**QUOTED TEXT:**
::::::::

Augusto Sérgio Ferreira (born 7 September 1965), known as Guto Ferreira, is a Brazilian professional football coach in charge of Goiás.

Career
Born in Piracicaba, São Paulo, Ferreira began his career with hometown side XV de Piracicaba. After a quick spell at Guarani as a performance analyst, he joined São Paulo's youth sides in 1995.

In 2000, after spending three years with the youth teams, Ferreira was named assistant coach of Internacional; in 2002, he was named interim after the dismissal of Ivo Wortmann. He won that year's Campeonato Gaúcho and was permanently appointed as head coach on 4 June 2002, but was still sacked on 26 August.

On 15 May 2003, Ferreira was appointed head coach of Noroeste. The following 17 August he moved abroad, joining Segunda Liga side F.C. Penafiel.

On 4 February 2004, Ferreira was dismissed. He was appointed at the helm of Associação Naval 1º de Maio on 4 March, but was relieved of his duties on 12 September.

In 2005 Ferreira returned to Brazil, being appointed at Corinthians Alagoano. After a spell at 15 de Novembro-RS, he returned to Internacional in 2008, again as an assistant; he was also an interim in June 2008, after the departure of Abel Braga.

In the following two years, Ferreira managed Mogi Mirim (two stints), Criciúma and ABC. On 24 September 2012, he was appointed head coach of Ponte Preta.

Ferreira was dismissed on 6 June 2013, and on 28 July he was named Portuguesa head coach, with the side seriously threatened with relegation. He managed to finish 12th with the club, but the side ultimately suffered relegation due to irregularly fielding in a player; in the following February, he resigned.

On 24 July 2014, immediately after leaving Figueirense, Ferreira returned to Ponte. He was sacked on 3 August 2015, and was appointed head coach of Chapecoense on 14 September.

On 24 June 2016, Ferreira left Chape after agreeing to a deal with Bahia. He left the club in the same manner the following 30 May, after returning to Inter, now in the first team.

::::::::

**WHAT THIS EXERCISE ASKS:**
a - List every date on which the Guto Ferreira biography says Ferreira was sacked or dismissed.
b - According to the Guto Ferreira biography, on what date was Ferreira appointed head coach of Ponte Preta for the first time?
c - Carry on writing the Guto Ferreira biography, picking up after its final sentence.

**GIVEN ENTRIES:**
::::::::

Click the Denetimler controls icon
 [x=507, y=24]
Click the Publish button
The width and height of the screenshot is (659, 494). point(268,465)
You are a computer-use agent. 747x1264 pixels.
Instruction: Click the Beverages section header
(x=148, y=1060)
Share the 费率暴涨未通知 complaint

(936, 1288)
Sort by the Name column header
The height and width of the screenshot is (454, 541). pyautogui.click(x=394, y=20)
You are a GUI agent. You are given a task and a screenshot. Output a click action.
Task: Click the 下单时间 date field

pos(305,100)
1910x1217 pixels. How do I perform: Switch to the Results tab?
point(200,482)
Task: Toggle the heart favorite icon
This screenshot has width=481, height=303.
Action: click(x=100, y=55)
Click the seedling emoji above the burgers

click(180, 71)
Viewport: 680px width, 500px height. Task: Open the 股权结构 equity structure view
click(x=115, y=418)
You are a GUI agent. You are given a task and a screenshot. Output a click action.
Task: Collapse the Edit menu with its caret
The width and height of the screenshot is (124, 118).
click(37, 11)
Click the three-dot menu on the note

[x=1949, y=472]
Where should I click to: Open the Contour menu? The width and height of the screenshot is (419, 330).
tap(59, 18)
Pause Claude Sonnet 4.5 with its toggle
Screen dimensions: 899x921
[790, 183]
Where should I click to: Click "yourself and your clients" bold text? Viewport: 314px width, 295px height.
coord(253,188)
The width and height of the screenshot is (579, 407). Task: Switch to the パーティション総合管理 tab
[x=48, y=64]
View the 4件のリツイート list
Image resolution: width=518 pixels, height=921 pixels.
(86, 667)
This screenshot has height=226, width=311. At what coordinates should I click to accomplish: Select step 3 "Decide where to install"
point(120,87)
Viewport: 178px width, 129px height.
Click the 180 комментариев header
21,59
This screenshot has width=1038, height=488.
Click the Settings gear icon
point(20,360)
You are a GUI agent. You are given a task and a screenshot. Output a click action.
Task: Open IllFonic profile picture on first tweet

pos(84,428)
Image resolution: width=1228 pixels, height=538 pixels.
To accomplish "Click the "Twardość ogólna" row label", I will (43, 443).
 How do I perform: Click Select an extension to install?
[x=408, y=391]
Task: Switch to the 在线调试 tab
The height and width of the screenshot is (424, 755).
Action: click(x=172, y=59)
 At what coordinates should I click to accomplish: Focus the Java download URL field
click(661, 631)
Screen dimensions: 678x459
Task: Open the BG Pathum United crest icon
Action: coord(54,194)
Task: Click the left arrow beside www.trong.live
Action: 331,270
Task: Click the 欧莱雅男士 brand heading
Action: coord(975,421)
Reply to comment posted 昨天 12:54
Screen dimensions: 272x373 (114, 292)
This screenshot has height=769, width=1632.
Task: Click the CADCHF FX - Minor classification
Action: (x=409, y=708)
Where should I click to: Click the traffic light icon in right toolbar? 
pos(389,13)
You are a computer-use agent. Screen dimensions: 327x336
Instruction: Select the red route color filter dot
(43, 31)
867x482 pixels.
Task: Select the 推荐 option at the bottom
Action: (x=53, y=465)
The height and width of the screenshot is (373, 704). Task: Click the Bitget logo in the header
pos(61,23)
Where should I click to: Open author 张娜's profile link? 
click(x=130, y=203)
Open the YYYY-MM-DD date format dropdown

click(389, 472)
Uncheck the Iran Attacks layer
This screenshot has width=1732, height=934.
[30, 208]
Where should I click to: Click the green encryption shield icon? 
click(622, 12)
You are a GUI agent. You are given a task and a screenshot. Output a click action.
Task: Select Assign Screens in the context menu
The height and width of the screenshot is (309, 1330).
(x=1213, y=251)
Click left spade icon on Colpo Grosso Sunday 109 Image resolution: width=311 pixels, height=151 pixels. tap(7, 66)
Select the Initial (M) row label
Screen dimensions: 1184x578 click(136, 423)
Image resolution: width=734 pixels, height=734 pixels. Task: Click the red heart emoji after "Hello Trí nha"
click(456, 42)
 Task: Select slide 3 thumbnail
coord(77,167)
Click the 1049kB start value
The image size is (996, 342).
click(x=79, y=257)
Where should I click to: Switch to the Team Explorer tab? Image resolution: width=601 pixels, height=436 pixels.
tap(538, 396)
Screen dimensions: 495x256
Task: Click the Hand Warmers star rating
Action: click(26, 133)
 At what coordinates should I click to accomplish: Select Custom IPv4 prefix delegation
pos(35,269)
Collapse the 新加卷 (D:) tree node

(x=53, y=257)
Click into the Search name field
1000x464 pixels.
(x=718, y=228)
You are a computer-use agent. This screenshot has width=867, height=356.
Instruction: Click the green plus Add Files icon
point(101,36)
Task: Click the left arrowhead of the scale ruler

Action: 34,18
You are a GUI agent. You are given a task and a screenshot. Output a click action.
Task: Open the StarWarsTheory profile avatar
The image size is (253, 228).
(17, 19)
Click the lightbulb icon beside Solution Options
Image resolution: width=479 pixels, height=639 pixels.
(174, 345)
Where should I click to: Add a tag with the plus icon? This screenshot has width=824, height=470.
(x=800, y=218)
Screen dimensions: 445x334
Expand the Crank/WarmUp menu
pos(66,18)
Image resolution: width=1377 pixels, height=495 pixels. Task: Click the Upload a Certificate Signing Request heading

::::::::

**ANSWERS TO EACH TASK:**
a -
- 26 August 2002
- 4 February 2004
- 6 June 2013
- 3 August 2015

b - 24 September 2012

c -
On 11 November 2017, after a 1–1 draw against Vila Nova and thus losing the leadership of 2017 Campeonato Brasileiro Série B, Ferreira was relieved from his duties. On 26 December, he returned to Bahia, but was sacked the following 3 June.

On 7 August 2018, Ferreira was appointed head coach of Chape for the second time, but was dismissed on 15 October. On 20 February of the following year, he took over Sport Recife, helping in their promotion to the first division at the end of the season but being dismissed on 13 February 2020 after a poor start of the campaign.

On 18 March 2020, Ferreira was named Ceará head coach in the place of Enderson Moreira. He was sacked by the club on 29 August of the following year, after nearly 100 matches in charge.

On 6 October 2021, Ferreira returned to Bahia for a third spell, replacing Diego Dabove. He was kept in charge of the club despite their relegation, but was dismissed on 26 June 2022.

On 16 August 2022, Ferreira returned to the top tier after being announced as head coach of Coritiba. On 9 December, despite avoiding relegation, he was sacked, and was announced in charge of fellow top tier side Goiás the following day.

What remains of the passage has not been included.